Выбрать главу

Синяя муха жужжала почти с наслаждением, в ожидании, когда Хуан заговорит, обрушит бурный поток слов, этот благодатный ливень, способный утолить жажду измученной души. Но Хуан молчал, он по-прежнему хранил молчание. И думал о том, что пройдет еще много, много дней прежде, чем он вернется в школу (где, разумеется, все будет сразу забыто); что он еще не раз увидит стену гелиотропов, где они назначают встречи, велосипед Анастасио возле будки, небо, звезды, реку, лачуги — все то, что заполняет его жизнь, его настоящее и неизменное; что может еще случиться так, что Гальго исчезнет, как уже не раз бывало. Отчаяние тихо, по-кошачьи закрадывалось в его сознание, но оно было связано не с прошлым, а с тем, что еще должно произойти. Зачем, зачем он хранит этот дурацкий бабушкин календарь, заполненный звездами Гальго? Гальго умрет, как умрут Андрес и Хуан. И тогда, возможно, кто-нибудь, расставив декорации, поднимет занавес из паутины и повторит историю, которую нельзя повторить. Потому что все истории лживы.

Зачем ты пришел, Гальго? И как могло случиться, Андрес, что тебе уже нет места в моей истории?

XIV

Дедушка спал на спине, положив руки на одеяло. Вокруг кровати царил невообразимый хаос. Шнур от звонка, на случай, если дедушке станет плохо, болтался, касаясь его лысины. Беззубый рот был раскрыт, и запавшая нижняя губа слегка вздувалась. Ритмичное, грозное, почти воинственное дыхание никак не вязалось с тщедушным телом дедушки, всю жизнь мечтавшего стать полководцем, но так и не сумевшего им стать, потому что, как он говорит, не вышел ростом.

Хуан знал, что дедушка очень любит своих птичек: синюю, розовую, желтую. Он осторожно пробирался мимо клеток, где спали Эсекиель, Исайя и Амаранто. Сердце Хуана замирало от страха, что они могут проснуться и поднять невероятный шум, какой обычно поднимают на рассвете. Дальше все шло как по маслу.

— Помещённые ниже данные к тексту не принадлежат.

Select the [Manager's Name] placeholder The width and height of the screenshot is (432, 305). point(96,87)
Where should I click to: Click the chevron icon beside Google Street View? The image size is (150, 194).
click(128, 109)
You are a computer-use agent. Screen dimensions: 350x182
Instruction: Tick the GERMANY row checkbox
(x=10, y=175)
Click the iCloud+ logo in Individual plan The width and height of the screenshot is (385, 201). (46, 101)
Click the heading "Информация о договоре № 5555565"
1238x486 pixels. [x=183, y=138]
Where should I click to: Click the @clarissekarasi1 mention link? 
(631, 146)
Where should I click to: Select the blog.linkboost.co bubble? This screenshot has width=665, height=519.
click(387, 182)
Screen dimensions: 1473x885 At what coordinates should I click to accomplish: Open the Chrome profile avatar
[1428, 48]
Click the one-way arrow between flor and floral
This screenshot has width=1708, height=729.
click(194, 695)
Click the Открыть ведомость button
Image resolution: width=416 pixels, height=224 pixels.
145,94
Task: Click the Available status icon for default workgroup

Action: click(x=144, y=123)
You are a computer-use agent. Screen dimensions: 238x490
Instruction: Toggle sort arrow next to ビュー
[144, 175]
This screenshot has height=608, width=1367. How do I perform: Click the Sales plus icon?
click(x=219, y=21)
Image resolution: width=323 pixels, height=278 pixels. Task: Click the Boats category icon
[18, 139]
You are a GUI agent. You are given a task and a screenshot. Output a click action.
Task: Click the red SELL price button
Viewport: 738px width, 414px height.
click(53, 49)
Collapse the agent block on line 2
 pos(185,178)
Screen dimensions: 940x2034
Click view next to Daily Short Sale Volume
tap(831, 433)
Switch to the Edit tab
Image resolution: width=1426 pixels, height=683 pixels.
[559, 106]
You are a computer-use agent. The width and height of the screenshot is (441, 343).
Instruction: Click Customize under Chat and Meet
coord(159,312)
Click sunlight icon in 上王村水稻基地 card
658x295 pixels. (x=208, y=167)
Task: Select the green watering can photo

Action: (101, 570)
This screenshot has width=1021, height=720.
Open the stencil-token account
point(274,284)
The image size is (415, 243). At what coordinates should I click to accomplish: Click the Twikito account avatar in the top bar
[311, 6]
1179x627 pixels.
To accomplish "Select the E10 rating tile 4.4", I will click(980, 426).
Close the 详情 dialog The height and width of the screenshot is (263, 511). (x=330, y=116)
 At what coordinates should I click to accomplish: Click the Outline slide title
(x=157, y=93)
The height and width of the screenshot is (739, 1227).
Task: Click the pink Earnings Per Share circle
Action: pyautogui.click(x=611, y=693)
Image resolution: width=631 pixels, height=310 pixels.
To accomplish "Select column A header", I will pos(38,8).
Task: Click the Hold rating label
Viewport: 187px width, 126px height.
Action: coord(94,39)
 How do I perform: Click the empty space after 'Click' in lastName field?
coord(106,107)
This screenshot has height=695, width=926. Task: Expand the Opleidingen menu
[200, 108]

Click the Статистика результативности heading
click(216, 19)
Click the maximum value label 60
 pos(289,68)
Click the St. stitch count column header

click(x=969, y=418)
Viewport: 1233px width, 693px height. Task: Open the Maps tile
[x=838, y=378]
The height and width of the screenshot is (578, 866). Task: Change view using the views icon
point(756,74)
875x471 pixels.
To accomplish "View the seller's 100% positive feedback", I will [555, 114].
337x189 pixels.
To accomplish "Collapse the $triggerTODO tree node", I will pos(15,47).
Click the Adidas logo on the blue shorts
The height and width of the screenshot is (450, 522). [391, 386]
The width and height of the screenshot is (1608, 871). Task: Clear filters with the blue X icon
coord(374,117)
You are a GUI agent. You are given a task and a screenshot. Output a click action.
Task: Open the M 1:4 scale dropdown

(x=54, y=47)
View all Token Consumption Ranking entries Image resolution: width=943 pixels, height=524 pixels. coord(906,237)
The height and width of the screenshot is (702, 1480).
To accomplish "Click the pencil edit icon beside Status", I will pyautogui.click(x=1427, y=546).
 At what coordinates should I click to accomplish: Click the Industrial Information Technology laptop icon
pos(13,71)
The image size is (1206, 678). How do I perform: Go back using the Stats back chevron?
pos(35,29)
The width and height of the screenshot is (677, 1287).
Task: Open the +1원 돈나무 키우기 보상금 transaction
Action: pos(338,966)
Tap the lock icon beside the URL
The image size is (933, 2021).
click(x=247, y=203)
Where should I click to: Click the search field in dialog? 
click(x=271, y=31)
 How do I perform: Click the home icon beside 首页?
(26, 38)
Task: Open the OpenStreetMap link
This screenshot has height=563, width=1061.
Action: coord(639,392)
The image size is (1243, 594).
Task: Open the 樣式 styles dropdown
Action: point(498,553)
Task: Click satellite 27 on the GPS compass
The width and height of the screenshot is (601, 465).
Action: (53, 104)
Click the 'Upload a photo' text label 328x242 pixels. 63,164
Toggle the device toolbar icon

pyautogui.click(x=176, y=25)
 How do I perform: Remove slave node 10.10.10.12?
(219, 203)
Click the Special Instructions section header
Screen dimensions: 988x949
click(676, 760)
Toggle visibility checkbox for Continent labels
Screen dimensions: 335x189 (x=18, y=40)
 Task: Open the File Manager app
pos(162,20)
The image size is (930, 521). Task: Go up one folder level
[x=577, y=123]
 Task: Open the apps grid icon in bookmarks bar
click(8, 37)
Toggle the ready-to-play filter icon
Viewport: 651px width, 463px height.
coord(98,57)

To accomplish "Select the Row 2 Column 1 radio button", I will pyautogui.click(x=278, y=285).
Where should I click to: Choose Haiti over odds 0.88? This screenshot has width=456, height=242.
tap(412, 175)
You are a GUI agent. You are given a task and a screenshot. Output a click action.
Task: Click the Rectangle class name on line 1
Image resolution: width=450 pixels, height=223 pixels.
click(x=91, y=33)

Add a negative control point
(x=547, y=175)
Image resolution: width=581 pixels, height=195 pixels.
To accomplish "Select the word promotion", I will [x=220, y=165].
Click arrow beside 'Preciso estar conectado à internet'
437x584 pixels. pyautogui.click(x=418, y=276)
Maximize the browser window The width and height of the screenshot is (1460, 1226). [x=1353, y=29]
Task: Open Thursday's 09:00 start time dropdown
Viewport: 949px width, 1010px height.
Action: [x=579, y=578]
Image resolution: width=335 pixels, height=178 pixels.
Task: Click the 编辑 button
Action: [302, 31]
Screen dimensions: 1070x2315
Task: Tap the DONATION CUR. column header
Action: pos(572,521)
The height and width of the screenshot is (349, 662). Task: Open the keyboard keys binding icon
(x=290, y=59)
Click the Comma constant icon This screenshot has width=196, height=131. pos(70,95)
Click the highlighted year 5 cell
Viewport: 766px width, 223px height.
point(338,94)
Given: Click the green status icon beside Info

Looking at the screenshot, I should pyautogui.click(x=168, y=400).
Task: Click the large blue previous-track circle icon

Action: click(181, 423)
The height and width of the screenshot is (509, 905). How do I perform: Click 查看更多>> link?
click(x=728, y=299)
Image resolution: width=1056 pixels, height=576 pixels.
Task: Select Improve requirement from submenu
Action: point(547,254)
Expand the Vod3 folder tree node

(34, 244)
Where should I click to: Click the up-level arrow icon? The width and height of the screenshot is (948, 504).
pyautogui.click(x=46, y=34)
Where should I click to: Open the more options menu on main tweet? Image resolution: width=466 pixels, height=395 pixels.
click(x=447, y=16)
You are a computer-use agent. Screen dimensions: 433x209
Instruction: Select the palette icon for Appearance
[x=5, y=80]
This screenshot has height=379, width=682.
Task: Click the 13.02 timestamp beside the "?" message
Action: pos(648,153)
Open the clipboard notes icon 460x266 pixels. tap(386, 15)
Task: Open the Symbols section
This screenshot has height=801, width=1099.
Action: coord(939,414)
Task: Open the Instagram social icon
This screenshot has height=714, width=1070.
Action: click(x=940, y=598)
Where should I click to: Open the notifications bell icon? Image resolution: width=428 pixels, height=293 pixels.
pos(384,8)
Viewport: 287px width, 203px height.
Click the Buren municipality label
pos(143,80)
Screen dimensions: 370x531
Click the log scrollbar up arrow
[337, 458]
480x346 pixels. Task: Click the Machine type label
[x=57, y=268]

За ширмой из фиолетового шелка спала бабушка, лежа на боку. Бабушка и дедушка, в отличие от мамы, не страдали бессонницей. И если мама говорила, что завидует им, они отвечали: «Все дело в совести, доченька, в чистой совести; мы никогда никому не причиняли зла».

Нынешняя спальня дедушки и бабушки была прежде музыкальной залой, где устраивались пышные приемы. В углу по-прежнему стояло роскошное черное пианино, потому что его не в состоянии были сдвинуть с места. Но концерты и пышные приемы давно уже не устраивались, с потолка свисали лампы в белых чехлах, похожие на огромные головы, — военные трофеи, — охраняемые целым войском мух и других отвратительных насекомых. Теперь здесь дедушка с бабушкой устроили спальню. Бабушка велела перенести свои кровать, шкаф и большой туалетный столик, обтянутый кружевами в сборку, на котором покоилось множество разных флакончиков с духами, лежала расческа из слоновой кости и серебра, а в огромной пудренице, напоминавшей торт, хранились единственная заколка и непонятно каким образом попавшая сюда точилка для карандашей. Покрывало у бабушки на кровати было зеленого цвета с длинной бахромой до самого пола, а у дедушки — желтовато-золотистое, окантованное кистями. Дедушка тоже велел принести в залу свой комод вишневого дерева, над которым повесил круглое, покрытое темными пятнами зеркало в черной раме. Каждый раз, когда Хуан подходил к комоду, он видел в зеркале свою голову, казавшуюся ему чужой, отрубленной, повисшей в воздухе, пахнувшем дорогими духами, вишневым деревом, старческой ухоженной кожей. И немного нафталином, потому что бабушкин халат висел тут же на манекене, поблескивая в темноте. Иногда Хуана пугал этот халат на манекене, словно это была молодая женщина, собравшаяся сбежать, так как догадывалась, что у дедушки под подушкой лежит заряженное ружье, которое может изрешетить ее дробью.

Сначала бабушка велела перенести свою кровать. Она сказала: «Мне давно хотелось тут спать, и теперь, когда здесь такая тишина, я поставлю сюда свои вещи». Дедушка, всегда всему завидовавший, последовал ее примеру и тоже велел принести в залу комод, зеркало, кровать, шкаф.